Selected passage —

** Begin **

Reputation: 1749
I need to scrape this HTML page ...
http://www1.usl3.toscana.it/default.asp?page=ps&ospedale=3
.... using PHP and XPath to get the value 7 near the string "CODICE GIALLO"
(NOTE: you could see different value in that page if you try to browse it ... it doesn't matter ..,, it change dinamically .... )
I'm using this PHP code sample to print the value ...
<?php
ini_set('display_errors', 'On');
error_reporting(E_ALL);
$url = 'http://www1.usl3.toscana.it/default.asp?page=ps&ospedale=3';
$xpath_for_parsing = '/html/body/div/div[2]/table[2]/tbody/tr[1]/td/table/tbody/tr[3]/td[2]/table/tbody/tr[4]/td[2]/table/tbody/tr[2]/td[2]/b';
//#Set CURL parameters: pay attention to the PROXY config !!!!
$ch = curl_init();
curl_setopt($ch, CURLOPT_AUTOREFERER, TRUE);
curl_setopt($ch, CURLOPT_HEADER, 0);
curl_setopt($ch, CURLOPT_RETURNTRANSFER, 1);
curl_setopt($ch, CURLOPT_URL, $url);
curl_setopt($ch, CURLOPT_FOLLOWLOCATION, TRUE);
curl_setopt($ch, CURLOPT_PROXY, '');
$data = curl_exec($ch);
curl_close($ch);
$dom = new DOMDocument();
@$dom->loadHTML($data);
$xpath = new DOMXPath($dom);
$colorWaitingNumber = $xpath->query($xpath_for_parsing);
$theValue = 'N.D.';
foreach( $colorWaitingNumber as $node )
{
$theValue = $node->nodeValue;
}
print $theValue;
?>
In this way I obtain "N.D." as output not "7" as I suppose.
Reading this Why does my XPath query (scraping HTML tables) only work in Firebug, but not the application I'm developing? I've seen that the problem coud be about the <tbody>
tag so I've tried to eliminate it form my original xpath and I tried my code using:
$xpath_for_parsing = '/html/body/div/div[2]/table[2]/tr[1]/td/table/tr[3]/td[2]/table/tr[4]/td[2]/table/tr[2]/td[2]/b'
but the result is still "N.D." instead of "7".
Using
$xpath_for_parsing = '/html/body/div/div[2]/table[2]/tr[1]/td/table/tr[3]/td[2]/table/tr[4]/td[2]/table'
the result is "Codice GIALLO 7"
How may I obtain only the "7" value?
Any suggestions / example?
Upvotes: 0
Views: 159
Reputation: 52665
This one should do the trick:
//td[.="Codice GIALLO"]/following-sibling::td/b
Upvotes: 1

** End **

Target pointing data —

** Begin **

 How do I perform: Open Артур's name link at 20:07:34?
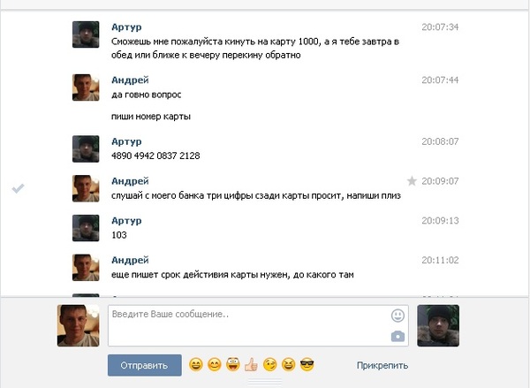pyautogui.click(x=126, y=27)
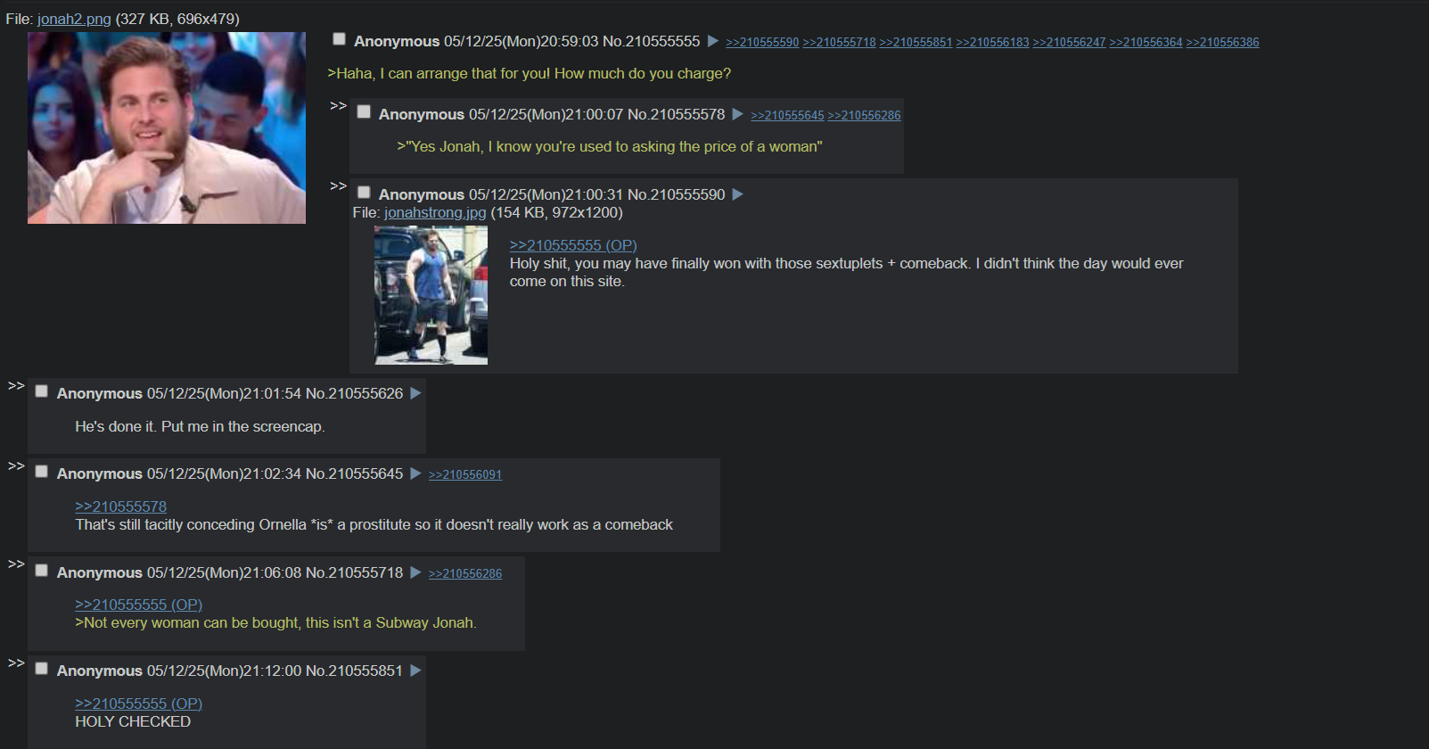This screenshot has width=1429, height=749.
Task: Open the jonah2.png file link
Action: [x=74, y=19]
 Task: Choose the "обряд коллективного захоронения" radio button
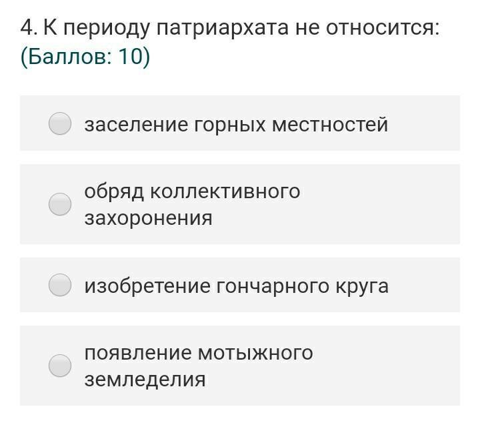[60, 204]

** End **
** Begin **

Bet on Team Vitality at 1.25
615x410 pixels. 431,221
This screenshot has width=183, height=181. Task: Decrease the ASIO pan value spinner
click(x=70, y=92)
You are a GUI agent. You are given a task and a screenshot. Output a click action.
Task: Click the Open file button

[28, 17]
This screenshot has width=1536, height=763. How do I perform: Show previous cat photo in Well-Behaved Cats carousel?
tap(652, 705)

** End **
** Begin **

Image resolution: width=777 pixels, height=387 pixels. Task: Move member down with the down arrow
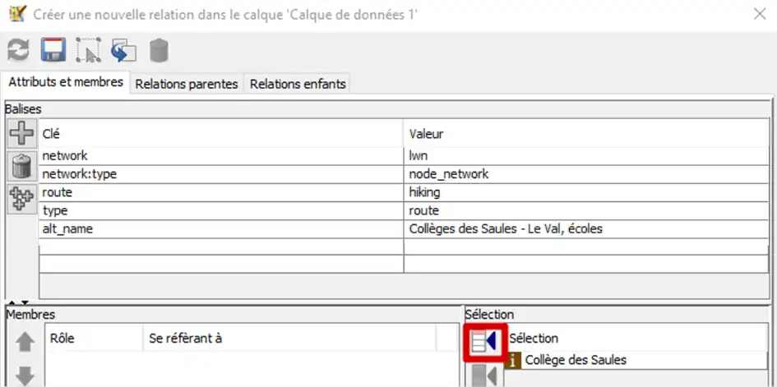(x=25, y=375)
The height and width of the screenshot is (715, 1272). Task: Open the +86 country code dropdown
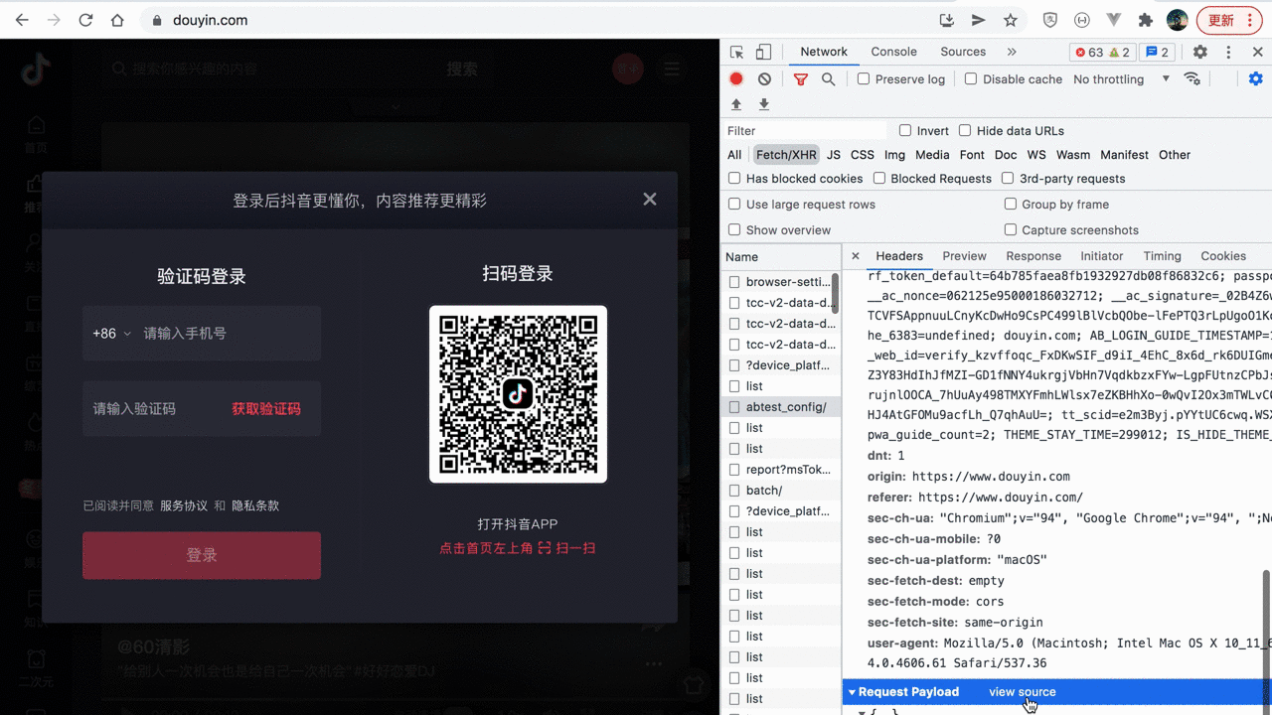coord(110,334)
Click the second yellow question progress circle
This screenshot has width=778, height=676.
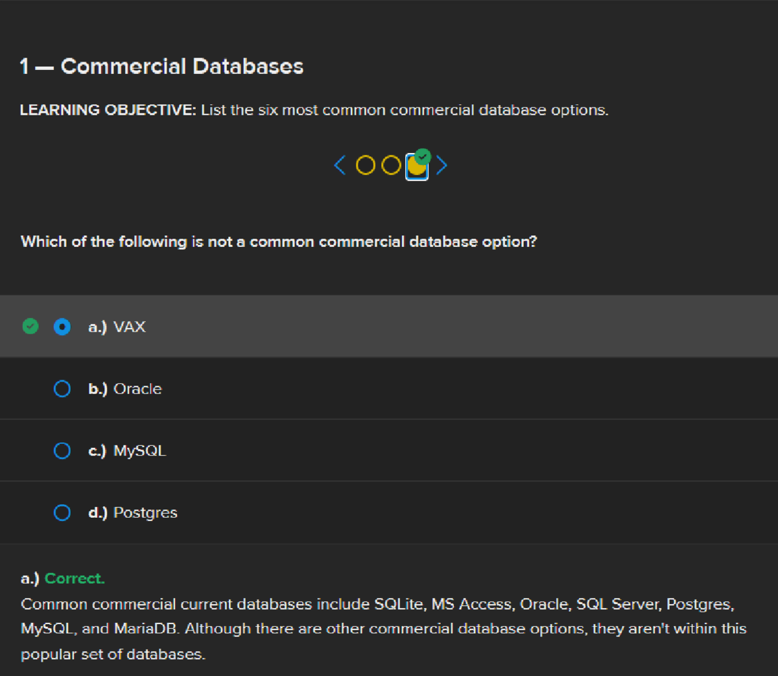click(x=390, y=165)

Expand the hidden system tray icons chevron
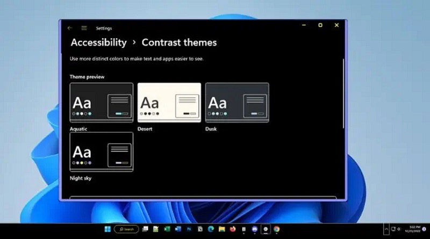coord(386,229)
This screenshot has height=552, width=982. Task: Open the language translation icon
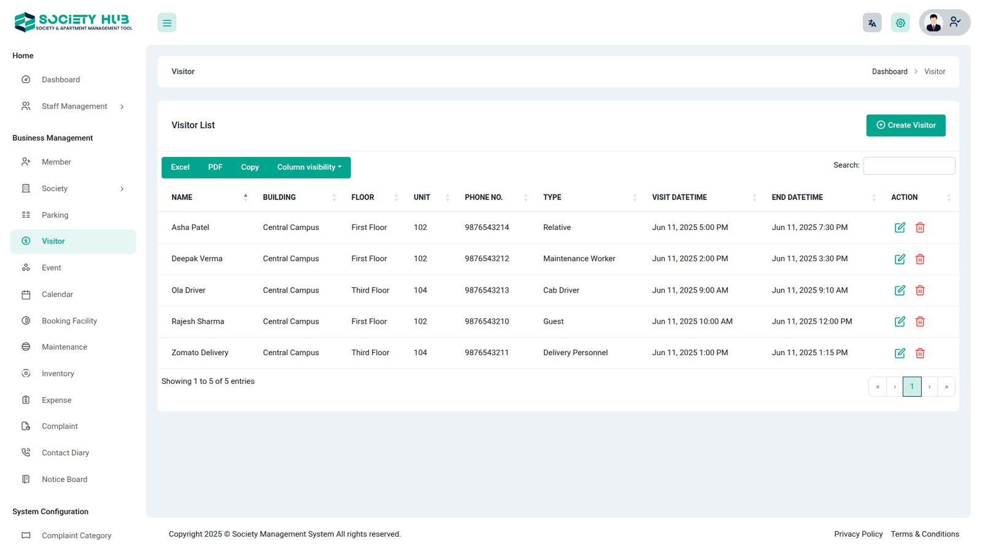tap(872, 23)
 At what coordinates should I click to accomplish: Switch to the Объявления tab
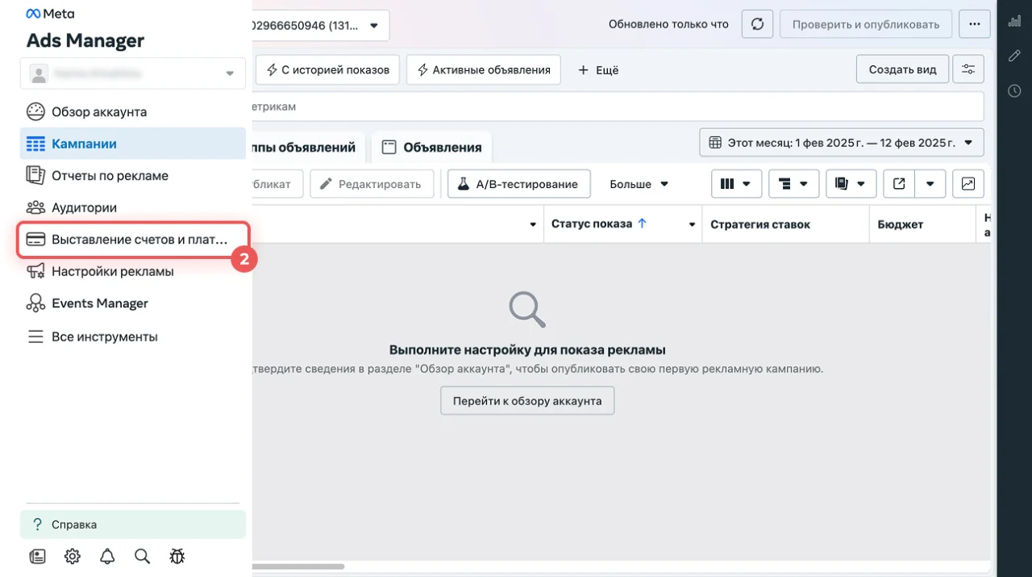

** End **

Brief 1 — In the forum thread on scraping with PHP and XPath, list every cURL option that the code sets with curl_setopt.
Brief 2 —
Answer these questions about the forum thread on scraping with PHP and XPath:
(a) What output does the original code print instead of "7"?
(b) Which tag did the asker remove from the original XPath?
(c) What reputation is shown for the person who posted the reply?

Task output 1 —
CURLOPT_AUTOREFERER
CURLOPT_HEADER
CURLOPT_RETURNTRANSFER
CURLOPT_URL
CURLOPT_FOLLOWLOCATION
CURLOPT_PROXY

Task output 2 —
(a) "N.D."
(b) The <tbody> tag.
(c) 52665